The ability of the Company to emerge from the development stage is dependent upon, among other things, obtaining additional financing to continue operations, and development of its business plan. In response to these problems, management intends to raise additional funds through public or private placement offerings.
These factors, among others, raise substantial doubt about the Company’s ability to continue as a going concern. The accompanying financial statements do not include any adjustments that might result from the outcome of this uncertainty.
F-6
Use of Estimates
The preparation of financial statements in conformity with accounting principles generally accepted in the United States requires management to make estimates and assumptions that affect the reported amounts of assets and liabilities and disclosure of contingent assets and liabilities at the date of the financial statements and the reported amounts or revenues and expenses during the reporting period. Actual results could differ from those estimates.
NOTE 2 – SUMMARY OF SIGNIFICANT ACCOUNTING POLICIES
The principal accounting policies are set out below, these policies have been consistently applied to the period presented, unless otherwise stated:
Cash and cash equivalents
Cash and equivalents include investments with initial maturities of three months or less. The Company maintains its cash balances at credit-worthy financial institutions that are insured by the Federal Deposit Insurance Corporation ("FDIC") up to $250,000.

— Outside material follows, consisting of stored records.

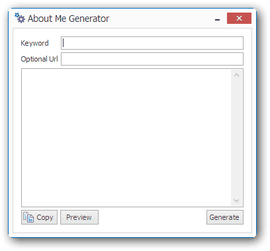Click the scrollbar up arrow
This screenshot has width=270, height=251.
click(237, 75)
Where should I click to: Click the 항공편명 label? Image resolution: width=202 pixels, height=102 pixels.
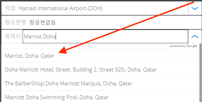click(x=16, y=22)
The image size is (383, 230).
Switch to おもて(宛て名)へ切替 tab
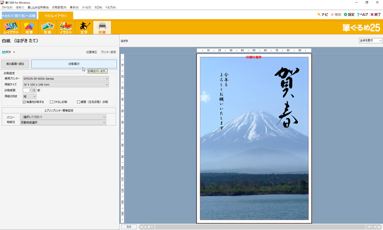point(19,15)
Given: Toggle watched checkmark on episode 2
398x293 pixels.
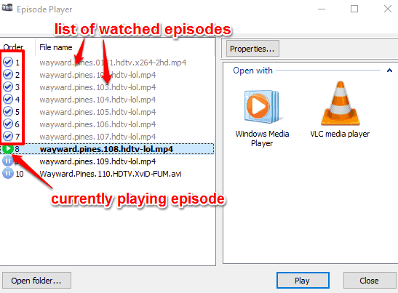Looking at the screenshot, I should (8, 74).
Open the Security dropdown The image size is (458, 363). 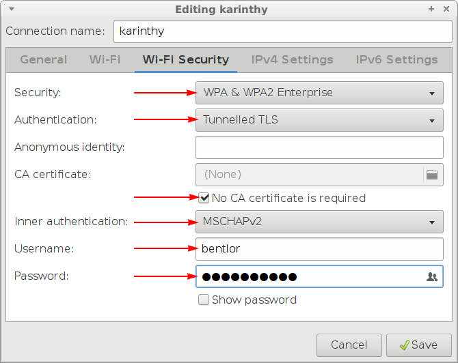(x=319, y=93)
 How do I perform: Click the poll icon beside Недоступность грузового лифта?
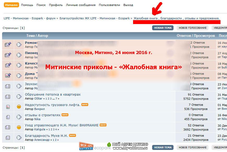click(8, 107)
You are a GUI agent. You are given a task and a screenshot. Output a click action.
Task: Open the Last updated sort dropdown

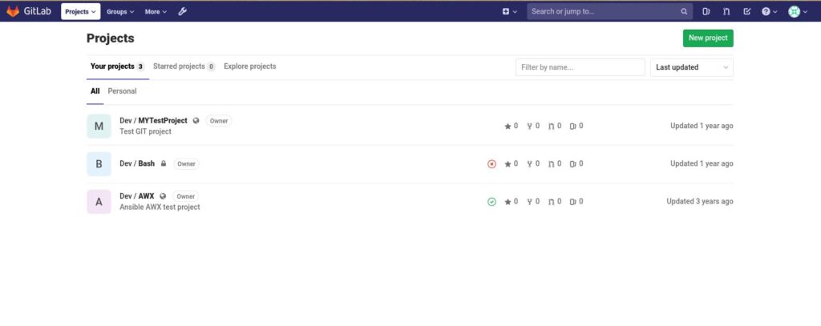pyautogui.click(x=691, y=67)
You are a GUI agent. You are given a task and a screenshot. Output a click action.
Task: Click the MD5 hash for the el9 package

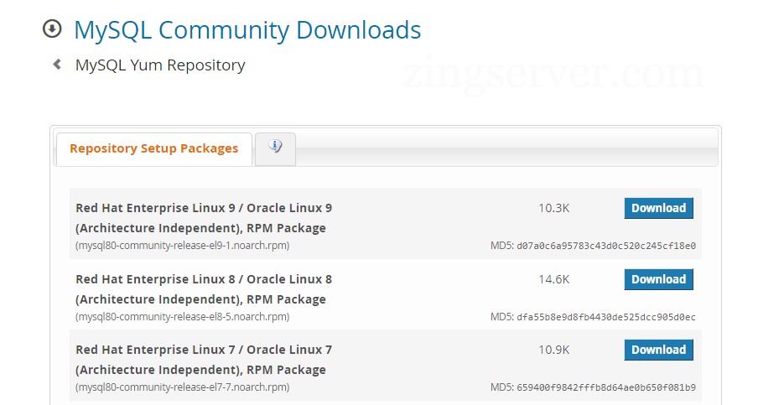tap(605, 246)
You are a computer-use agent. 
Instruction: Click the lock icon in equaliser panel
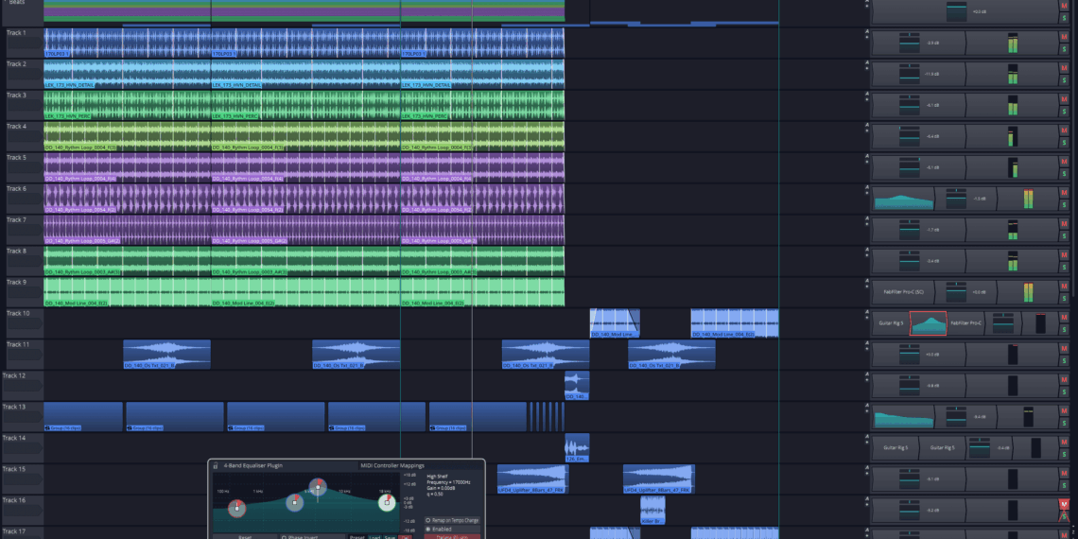(x=216, y=465)

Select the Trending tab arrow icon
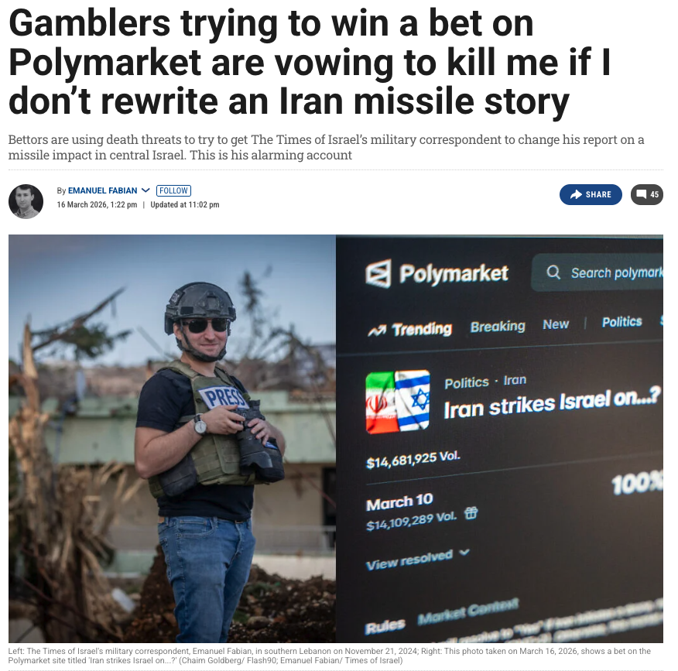[x=377, y=331]
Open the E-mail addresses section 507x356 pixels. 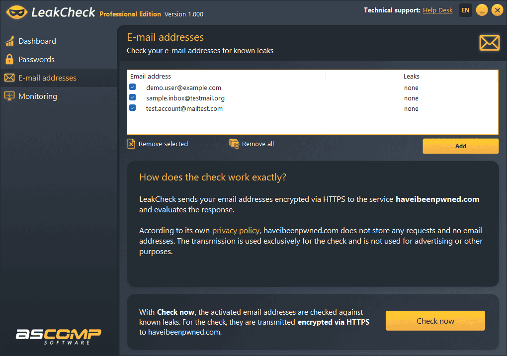(47, 78)

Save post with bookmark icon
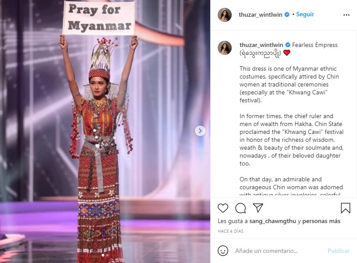pos(345,208)
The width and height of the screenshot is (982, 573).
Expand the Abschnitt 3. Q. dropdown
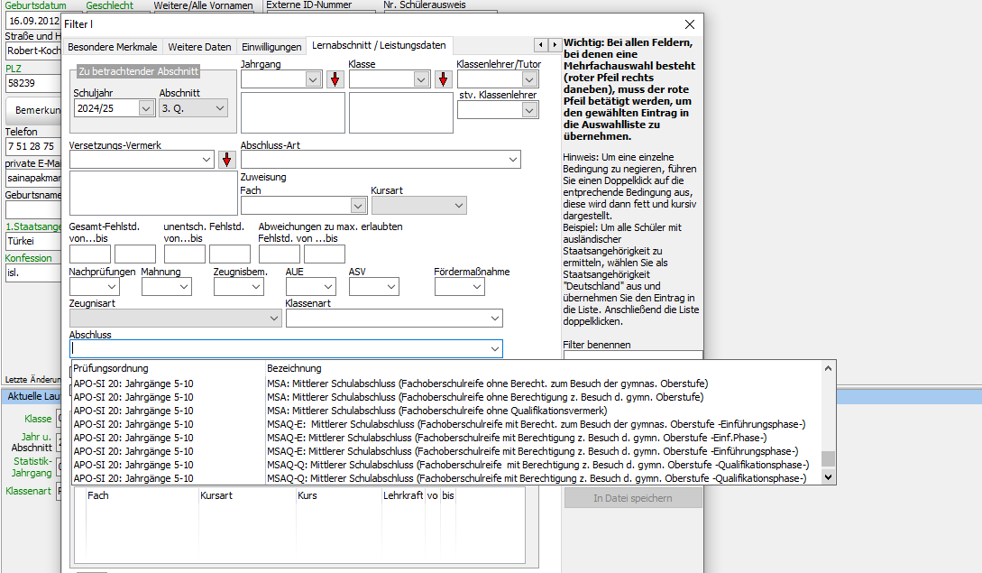[x=220, y=108]
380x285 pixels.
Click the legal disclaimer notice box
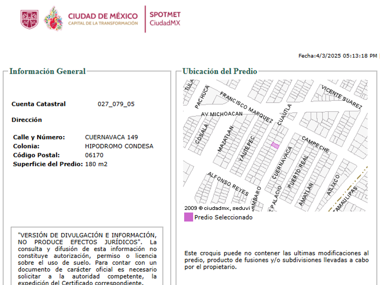pos(87,256)
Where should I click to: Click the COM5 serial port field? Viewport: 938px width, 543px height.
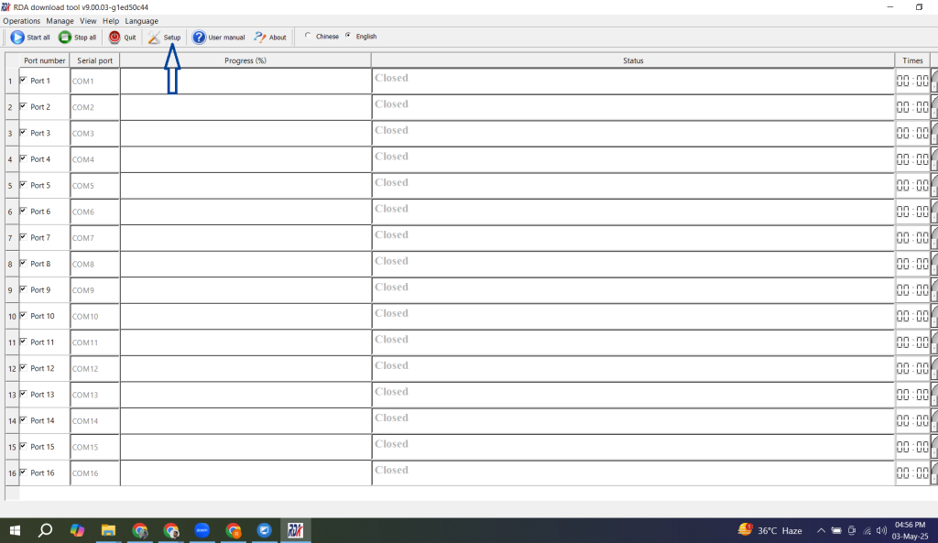94,186
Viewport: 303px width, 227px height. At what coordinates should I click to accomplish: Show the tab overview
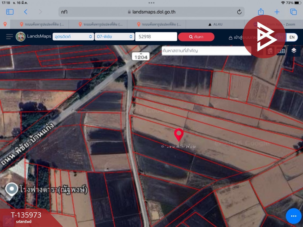[x=293, y=12]

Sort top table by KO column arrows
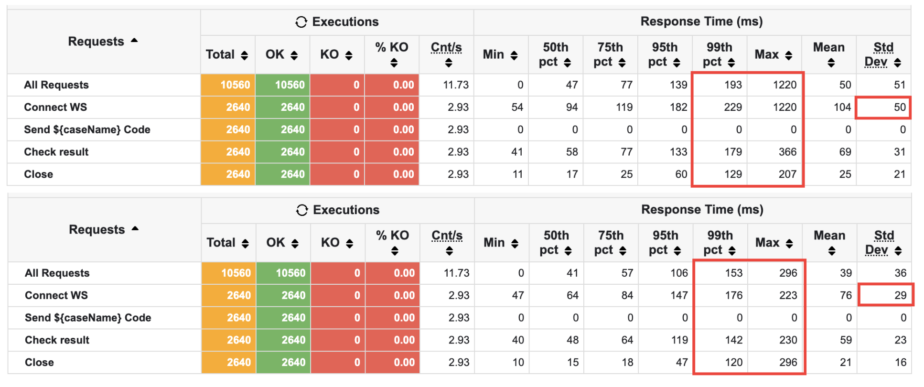349,55
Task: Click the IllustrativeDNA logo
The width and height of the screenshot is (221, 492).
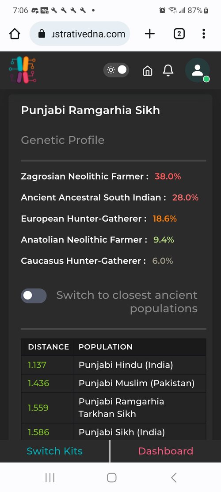Action: (23, 70)
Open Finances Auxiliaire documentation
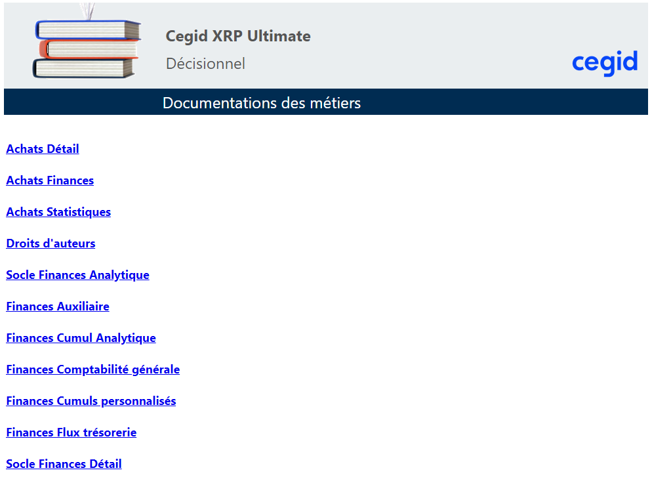 (x=58, y=306)
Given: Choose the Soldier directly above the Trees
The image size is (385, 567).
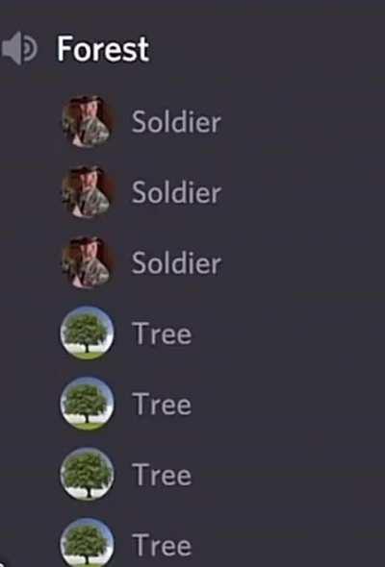Looking at the screenshot, I should pyautogui.click(x=176, y=263).
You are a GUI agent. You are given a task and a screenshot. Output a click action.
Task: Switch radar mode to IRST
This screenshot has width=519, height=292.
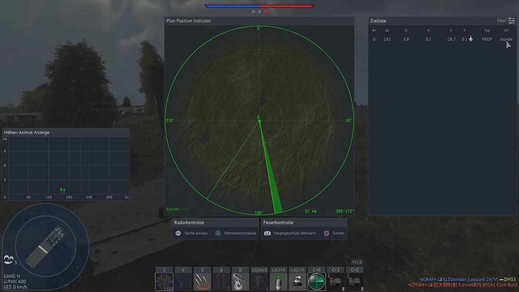click(x=186, y=209)
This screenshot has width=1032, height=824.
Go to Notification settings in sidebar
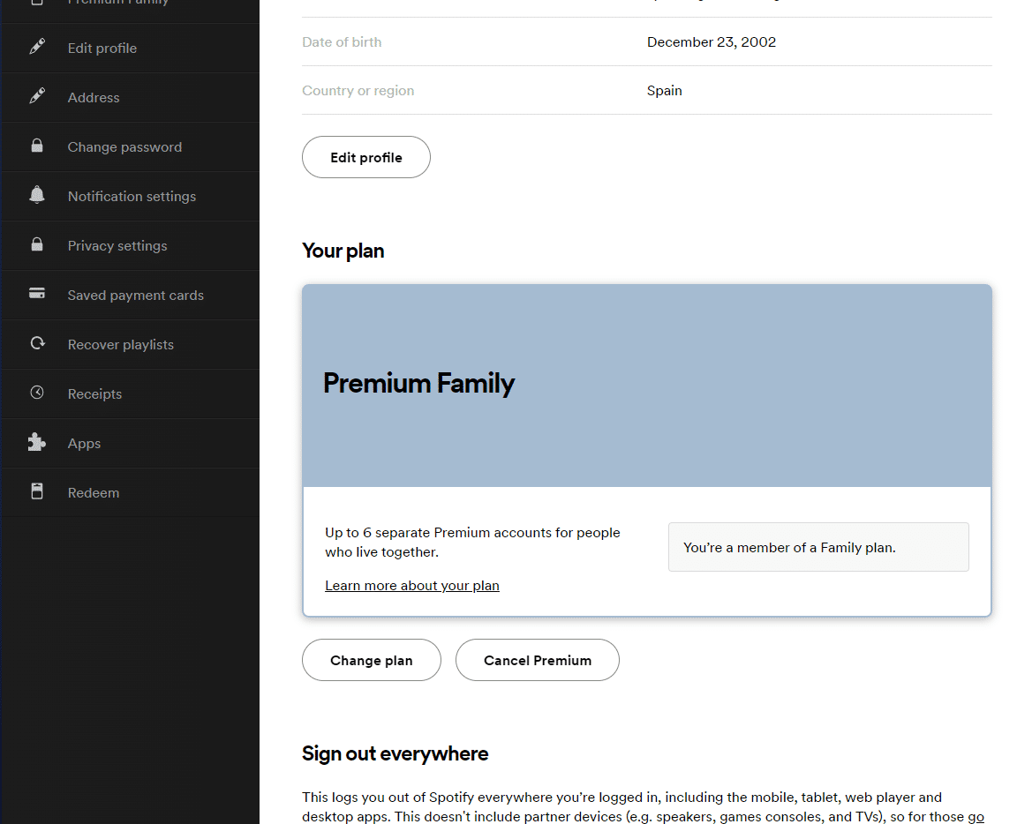[132, 197]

Property, plant and equipment
The Company does not own any property, plant and equipment.
Oil and natural gas properties
The Company follows the full-cost method of accounting for oil and gas properties. Accordingly, all costs associated with acquisition, exploration and development of oil and gas reserves, including directly related overhead costs, are capitalized.
All capitalized costs of oil and gas properties, including the estimated future costs to develop proved reserves, are amortized on the unit-of-production method using estimates of proved reserves. Investments in unproved properties and major development projects are not amortized until proved reserves associated with the projects can be determined or until impairment occurs. If the results of an assessment indicate that the properties are impaired, the amount of the impairment is included in loss from continuing operations before income taxes and the adjusted carrying amount of the unproved properties is amortized on the unit-of-production method.
Earnings per share
The Company computes net loss per share in accordance with ASC 260, "Earnings per Share" ASC 260 requires presentation of both basic and diluted earnings per share (“EPS”) on the face of the income statement. Basic EPS is calculated by dividing the profit or loss attributable to common shareholders of the Company by the weighted average number of common shares outstanding during the period. Diluted EPS is determined by adjusting the profit or loss attributable to common shareholders and the weighted average number of common shares outstanding for the effects of all potential dilutive common shares, which comprise options granted to employees. As at September 30, 2013, the Company had no potentially dilutive shares.
Income taxes
Income taxes are accounted for in accordance with ASC Topic 740, “Income Taxes.” Under the asset and liability method, deferred tax assets and liabilities are recognized for the future consequences of differences between the financial statement carrying amounts of existing assets and liabilities and their respective tax bases (temporary differences). Deferred tax assets and liabilities are measured using tax rates expected to apply to taxable income in the years in which those temporary differences are recovered or settled. Valuation allowances for deferred tax assets are established when it is more likely than not that some portion or all of the deferred tax assets will not be realized.
Treasury Stock
We account for treasury stock under the cost method. When treasury stock is re-issued at a price higher than its cost, the difference is recorded as a component of additional paid-in-capital in our Balance Sheets. When treasury stock is re-issued at a price lower than its cost, the difference is recorded as a component of additional paid-in-capital to the extent that there are gains to offset the losses. If there are no treasury stock gains in additional paid-in-capital, the losses upon re-issuance of treasury stock are recorded as a component of retained earnings in our Balance Sheets. The Company’s accounting policy upon the formal retirement of treasury stock is to deduct its par value from Common Stock and to reflect any excess of cost over par value as a deduction from Additional Paid-in Capital.
F-7
Recent Accounting Pronouncements
Company management does not believe that the adoption of recently issued accounting pronouncements will have a significant impact on the Company's financial position, results of operations, or cash flows.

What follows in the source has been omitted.